What laws apply to the collection and use of individuals’ personal information?
Data privacy laws have become more prominent in recent years. As the amount of personal information available online has grown substantially, there has been an enhanced focus on the processing of personal data, as well as the enforcement of such laws.
Although Switzerland is not in the EU or the European Economic Area (EEA), it does have laws that are closely based on EU law and similar principles are applicable.
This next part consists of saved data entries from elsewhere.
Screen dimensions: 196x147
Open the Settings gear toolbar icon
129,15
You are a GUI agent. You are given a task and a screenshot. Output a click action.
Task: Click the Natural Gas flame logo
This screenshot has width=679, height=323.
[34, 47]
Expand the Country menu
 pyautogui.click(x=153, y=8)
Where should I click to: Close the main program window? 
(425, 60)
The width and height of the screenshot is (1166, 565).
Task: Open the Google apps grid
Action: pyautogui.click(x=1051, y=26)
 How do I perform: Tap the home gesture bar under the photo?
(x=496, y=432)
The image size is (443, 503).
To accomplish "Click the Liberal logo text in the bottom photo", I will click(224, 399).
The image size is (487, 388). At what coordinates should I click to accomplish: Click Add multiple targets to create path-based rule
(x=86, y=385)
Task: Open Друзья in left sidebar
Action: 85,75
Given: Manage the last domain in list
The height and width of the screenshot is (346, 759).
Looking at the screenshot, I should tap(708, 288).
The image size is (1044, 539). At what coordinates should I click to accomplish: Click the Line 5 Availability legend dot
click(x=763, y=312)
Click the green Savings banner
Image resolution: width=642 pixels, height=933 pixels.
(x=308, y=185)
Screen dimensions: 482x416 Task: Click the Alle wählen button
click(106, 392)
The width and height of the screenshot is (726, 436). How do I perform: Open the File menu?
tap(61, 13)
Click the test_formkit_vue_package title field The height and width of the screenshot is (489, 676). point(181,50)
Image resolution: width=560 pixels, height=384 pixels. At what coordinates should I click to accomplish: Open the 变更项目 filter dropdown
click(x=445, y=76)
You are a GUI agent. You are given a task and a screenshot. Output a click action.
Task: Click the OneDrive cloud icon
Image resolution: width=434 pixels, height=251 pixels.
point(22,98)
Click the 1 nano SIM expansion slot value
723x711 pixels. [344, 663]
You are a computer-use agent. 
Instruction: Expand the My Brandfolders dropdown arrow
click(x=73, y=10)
Under Swiss law, the processing of personal data is essentially governed by the Swiss Federal Act on Data Protection (DPA) and the Swiss Federal Ordinance to the Federal Act on Data Protection (ODPA). Swiss data protection law is currently under revision and will undergo substantial changes (mostly in approximation of the future European Data Protection Regulation - GDPR). The consulting process of the preliminary draft legislation was concluded in April 2017. The draft legislation was released in September 2017 and, as of early 2020, is being reconciled by the chambers of parliament. Entry in to force is unlikely in 2020.
The authority responsible for enforcement of data privacy law and regulations in Switzerland is the following:
The Federal Data Protection and Information Commissioner (FDPIC) supervises and advises state authorities and private bodies with regard to the compliance with the data protection regulations. The data protection laws are enforceable through the ordinary courts in Switzerland.